See appendix 2: screenshots reflect some of the changes listed above
The Trust have considered the use of a hard stop to prevent continuing overriding of the alert once a maximum threshold has been reached. At this point we believe this is not in the patient’s best interests as there are many clinical examples where it would not be appropriate to complete a VTE assessment especially in emergency situations. However, this option will remain under review and the current VTE compliance report is being amended to present the number of overrides and more detailed timings of completions to better inform future monitoring.
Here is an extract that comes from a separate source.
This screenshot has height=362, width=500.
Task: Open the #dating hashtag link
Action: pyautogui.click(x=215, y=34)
Finally, clinical guidelines have been updated for VTE (Prophylaxis for Venous Thromboembolism (VTE) in Adult Non-Pregnant Patients) which includes a section around risk factors. We have added the following risk factor; “Conditions such as haemolytic anaemia and sickle cell disease” to the relevant section of these guidelines and they are available on the staff intranet and are easily accessible.
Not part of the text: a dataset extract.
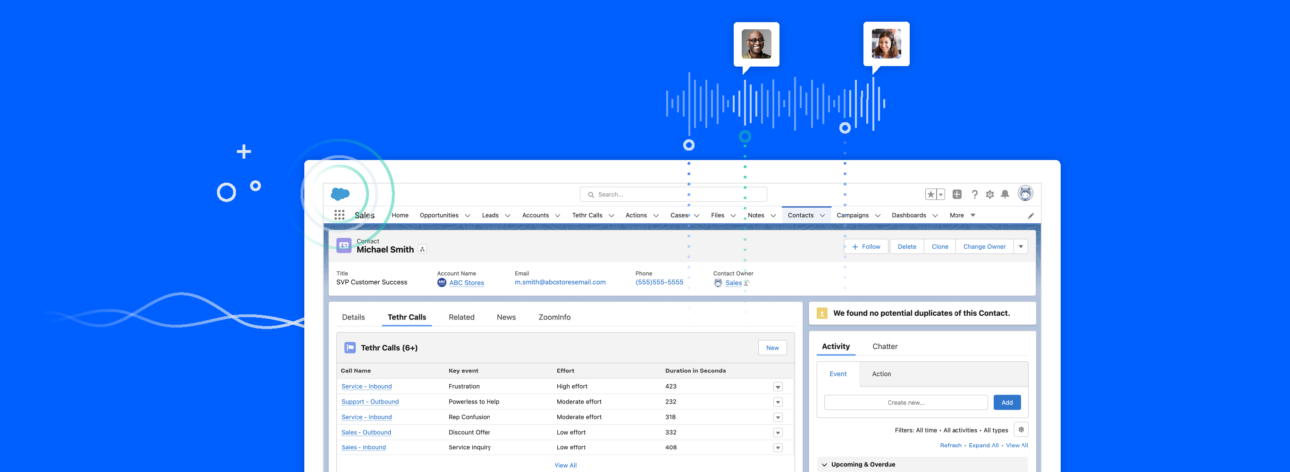Click the user profile avatar
1290x472 pixels.
click(1025, 194)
Concern 3 You are concerned that if a Consultant, at an early review, has decided that prophylactic anticoagulation medication needs to be administered (even in the situation when an INR test is still awaited) that this is not clearly flagged on the patient electronic record in the Smart Zone, to act as a prompt for clinicians taking over that patient’s care.
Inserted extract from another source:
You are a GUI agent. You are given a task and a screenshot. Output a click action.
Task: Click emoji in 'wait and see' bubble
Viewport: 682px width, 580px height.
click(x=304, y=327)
The narrative aspect of a clinician’s plan cannot be ‘pulled through’ into the smart zone. However, the actions described in section 2 will ensure that an in-completed VTE assessment is recognised. Furthermore, the addition of the haemolytic anaemia prompting within the VTE assessment tool should aid ensuring that the clinicians are aware that this condition requires VTE prophylaxis consideration.
As part of the discussions within the Trust concerning this case it was agreed that whilst the initial consultant included in his plan VTE prophylaxis, if Mrs Winn’s INR blood test was within normal parameters, it was a conscious decision over a weekend to withhold the prophylaxis because haematuria (blood in urine) was present. Over the weekend period different clinicians formed the same conclusion. This is not a thematic issue for the Trust, however, it is hoped that by addressing the issues around the VTE prophylaxis process described above, as well as a clear referral process and treatment required pathway for clinicians to follow would provide further assurance that the risk of reoccurrence would be minimalised. Smart zone alerting is restricted to indicating an omission, rather than providing a discrete instruction. Although this is often one and the same thing, in this case it would not be currently possible to provide the type of prompt suggested.
I hope that the above information and evidence provides you with a level of assurance in making your final decision and thank you for your consideration in this sad inquest.